* _Assigned task A_
Reproduce the passage on the Iran nuclear talks in Qatar word for word, starting at "Indirect talks between" and continuing down to "in Qatar's capital.".
* _Assigned task B_
According to the passage on the Iran nuclear talks in Qatar, what did Tehran insist Washington remove from the U.S. Foreign Terrorist Organizations list?

-- Excerpt follows --

Indirect talks between Tehran and Washington aimed at breaking an impasse over how to salvage Iran's 2015 nuclear pact have ended in Qatar without the progress "the EU team as coordinator had hoped-for", EU's envoy Enrique Mora tweeted on Wednesday.
"We will keep working with even greater urgency to bring back on track a key deal for non-proliferation and regional stability," Mora said.
A U.S. State Department spokesperson said in a statement that Iran "failed to respond positively to the EU's initiative and therefore ... no progress was made" in the talks.
The EU-mediated, indirect talks started on Tuesday with Mora as the coordinator, shuttling between Iran's Ali Bagheri Kani and Washington's special Iran envoy Rob Malley based in separate rooms in a hotel in Qatar's capital.
Iran refuses to hold direct talks with its arch-foe, the United States, resulting in the "proximity" talks arrangement involving Mora.
Iran's foreign ministry spokesman Naser Kanani said Bagheri Kani and Mora "will be in touch about continuing the path and the next stage of the talks", Iran's semi-official Tasnim news agency reported.
The nuclear pact seemed near revival in March but 11 months of talks between Tehran and major powers in Vienna were thrown into disarray chiefly over Tehran's insistence that Washington remove the Islamic Revolutionary Guards Corps (IRGC), its elite security force, from the U.S. Foreign Terrorist Organizations (FTO) list.
"Iran raised issues wholly unrelated" to the nuclear agreement, the State Department spokesperson said. Tehran "apparently is not ready to make a fundamental decision on whether it wants to revive the deal or bury it," the spokesperson said.
Iran's Tasnim news agency, affiliated with the IRGC, blamed President Joe Biden administration's "weakness and its inability to make a final decision" for lack of progress in the talks.
"What prevented these negotiations from coming to fruition is the U.S. insistence on its proposed draft text in Vienna that excludes any guarantees for Iran's economic benefit," Tasnim said.
Under the nuclear pact, Tehran limited its uranium enrichment programme, a potential pathway to nuclear weapons though Iran says it seeks only civilian atomic energy, in exchange for relief from the economic sanctions.
But in 2018, then-U.S. President Donald Trump abandoned the deal, calling it too soft on Iran, and reimposed harsh U.S. sanctions, spurring Tehran to breach nuclear limits in the pact.

-- Excerpt concluded --
-- Data provided follows --

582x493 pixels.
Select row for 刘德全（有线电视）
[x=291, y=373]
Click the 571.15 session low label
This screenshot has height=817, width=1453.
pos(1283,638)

-- Data provided concluded --

* _Your solution A_
Indirect talks between Tehran and Washington aimed at breaking an impasse over how to salvage Iran's 2015 nuclear pact have ended in Qatar without the progress "the EU team as coordinator had hoped-for", EU's envoy Enrique Mora tweeted on Wednesday.
"We will keep working with even greater urgency to bring back on track a key deal for non-proliferation and regional stability," Mora said.
A U.S. State Department spokesperson said in a statement that Iran "failed to respond positively to the EU's initiative and therefore ... no progress was made" in the talks.
The EU-mediated, indirect talks started on Tuesday with Mora as the coordinator, shuttling between Iran's Ali Bagheri Kani and Washington's special Iran envoy Rob Malley based in separate rooms in a hotel in Qatar's capital.

* _Your solution B_
The Islamic Revolutionary Guards Corps (IRGC), Iran's elite security force.